Christina Cellini, MD
- Associate Professor of Surgery and Oncology
Dr. Cellini was born and raised in New York. She earned her undergraduate degree with Honors in Biology with a minor in nutritional sciences from Cornell University in Ithaca, NY. She received her medical degree from Weill Medical College of Cornell University in New York City.
Dr. Cellini completed her general surgery residency at the New York-Presbyterian Hospital, Weill Cornell Medical Center and completed three years there as a clinical research fellow studying GI motility. She then served as a colorectal surgery fellow at Washington University in St. Louis, Barnes-Jewish Hospital in St. Louis, Missouri.
Dr. Cellini joined the University of Rochester Medical Center in 2009. Her research interests currently involve the study of microRNA expression in rectal cancers. She is board certified in both colorectal and general surgery.
Fergal J. Fleming, MD
- Associate Professor of Surgery and Oncology
Dr. Fleming has been a fellow in the URMC Division of Colorectal Surgery since 2009. He was awarded his medical degree from the University College of Dublin, Ireland and is also a fellow of the Royal College of Surgeons in Ireland.

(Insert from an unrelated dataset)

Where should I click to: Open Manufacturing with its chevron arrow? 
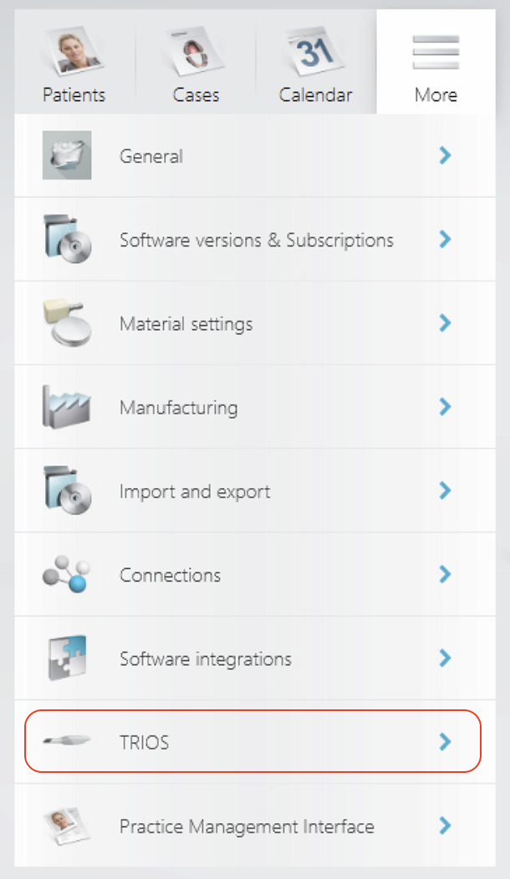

Dr. Fleming’s surgical residency included extensive training in general, vascular and hepatobiliary surgery, as well as dedicated training in colorectal surgery. He was successfully awarded the Intercollegiate Specialist Examination (UK and Ireland) in general surgery with a sub-specialty interest in colorectal surgery. Dr. Fleming also sees patients at the URMC Colorectal Physiology Center.
Rabih Salloum, MD
- Professor of Surgery and Oncology
Dr. Salloum received his medical degree from the American University of Beirut in Lebanon and completed his surgical residency at the University of Florida in Gainesville. He was a fellow in surgical oncology at the University of Chicago in Illinois.
Dr. Salloum is certified by the American Board of Surgery. His areas of interest include gastrointestinal surgical oncology, with special emphasis on colon cancer, as well as a technique for vascular access. Dr. Salloum also has special expertise in laparoscopic splenectomy.
Gabriela Poles, MD, MPH
- Assistant Professor of Surgery and Oncology
Dr. Gabriela Poles received her Medical Doctorate and her Master of Public Health from Tufts University School of Medicine in 2012. She then completed her
General Surgery Residency at Maine Medical Center in 2017, followed by a Colorectal Surgery Fellowship at St. Mark’s Hospital in 2018.
Dr. Poles’ special interests are minimally invasive surgery, including laparoscopic, robotic and trans-anal surgery. She provides services for the breadth of colorectal surgery, including colorectal, appendiceal and anal cancer, diverticulitis, inflammatory bowel disease, pelvic floor disorders and anorectal diseases. Dr. Poles has a particular interest in inflammatory bowel disease and complex diverticulitis. Her other interests include outcomes research and community health.
Jenny Speranza, MD
Dr. Speranza earned her medical degree from the School of Medicine, State University of New York at Buffalo. Prior to arriving at the University of Rochester Medical Center, Dr. Speranza was on staff at the Cleveland Clinic Florida, where she was an attending surgeon in the Department of Colon and Rectal Surgery.
She is currently the Director of the URMC Colorectal Physiology Center and is a national leader in the treatment and management of fecal incontinence. She has special interest in colorectal cancer, rectal prolapse and diverticulitis. Dr. Speranza is board certified in both colorectal and general surgery.